With respect to authenticity, how can we prove that a record is what it claims to be? How do we show that it was created by someone at a certain time? One effective method is through the use of metadata. Metadata is essential in long-term preservation because it allows users to insert identifiable information regarding the details of a document such as author, date, subject, keywords, and more. Metadata insertion adds to the portability of a database as information about a document is kept both at the database level and at the document level itself. In a managed document workflow environment, the creation, receipt, and transmission of records can be controlled such that each record creator is authorized and identified.

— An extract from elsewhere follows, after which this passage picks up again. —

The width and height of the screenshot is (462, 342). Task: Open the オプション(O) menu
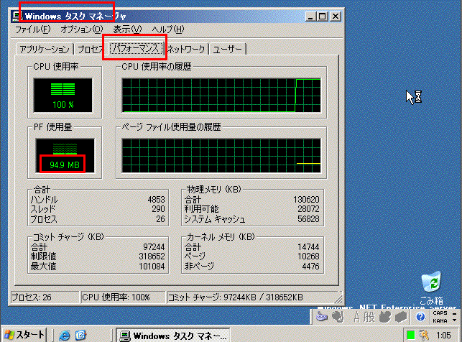click(x=81, y=29)
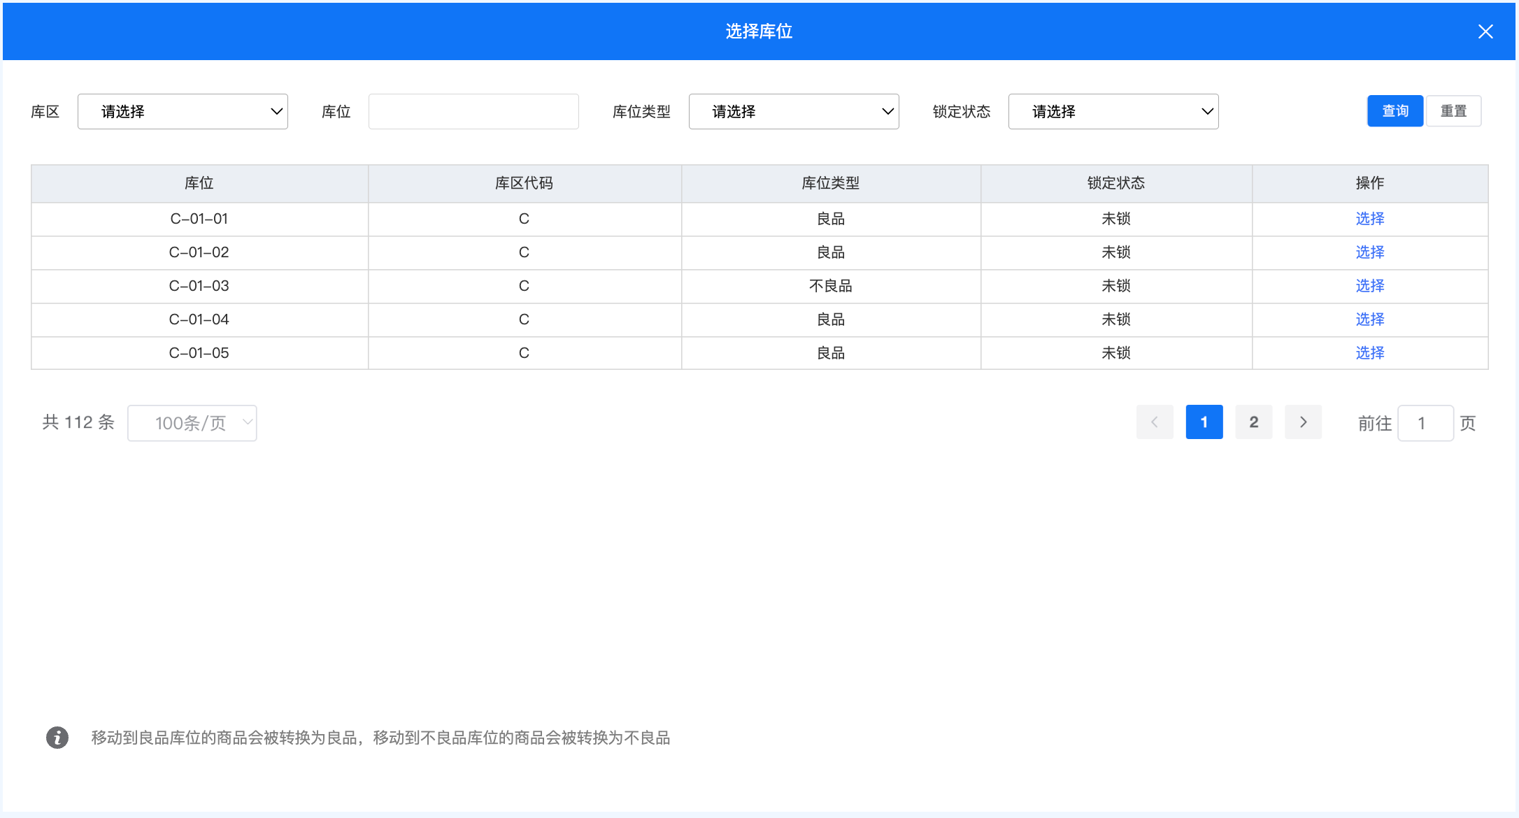Screen dimensions: 1519x818
Task: Open the 锁定状态 dropdown
Action: coord(1113,112)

The relevant metadata, such as who created this document and when was it created, can be programmatically inserted into the PDF file. Digital signatures can also be used to ensure that the document is unaltered
Reliability is also a key RM objective. A record must be a faithful rendition of the event or transaction that it represents. To ensure this, the document should be created in a timely manner by someone with the relevant knowledge, or by an automated process that is used on a regular basis to generate such records. Using the PDF specifications, an automated system can be designed and integrated within the document workflow that can generate digital PDFs directly from the source application.
Another important RM objective is to maintain the integrity of the record by keeping it complete and unaltered. To accomplish this, a record needs to be protected against unauthorized alteration. This includes the ability to monitor any authorized annotation, addition, or deletions. A PDF file can be secured with password protection and encryption. This limits the documents access, even when sent as a routine email attachment, to only those who are authorized to have document access. This access can be controlled and limited with respect to viewing, editing, and printing of PDF content. There are also digital signatures supported by PDF that do not allow any further modifications to a document once signed.

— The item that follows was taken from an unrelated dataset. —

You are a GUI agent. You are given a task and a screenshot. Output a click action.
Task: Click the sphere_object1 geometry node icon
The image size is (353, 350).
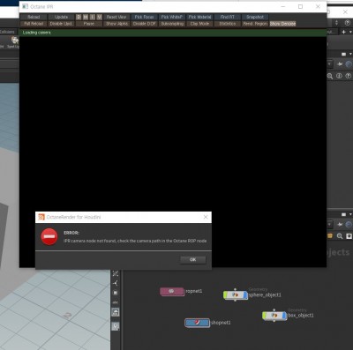click(x=235, y=294)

Usability is also an important RM property that needs to be supported. This means that for a record, it must be easy to locate, retrieve, render, and understand its contents. There are at least two ways in which PDF can be considered very usable. One is consistent full-text search and retrieval. Namely, all PDF documents are either searchable or can be made text searchable in a very straightforward way. If the PDF is “digitally born” then it is searchable from its creation. If it’s a PDF image, i.e., captured paper document, then it can always be made searchable through Optical Character Recognition (OCR) and converted into PDF image plus hidden text format. In this way, electronic and image PDFs are fully supported using the full-text search engines of many well-known software vendors, such as Verity and Hummingbird. The use of metadata, including PDF support for encapsulating XML metadata, ensures that PDF files will be usable with record-quality metadata way into the future.
As just described, PDF format has the necessary attributes to be used reliably as the document format of choice in the most demanding corporate and government RM applications.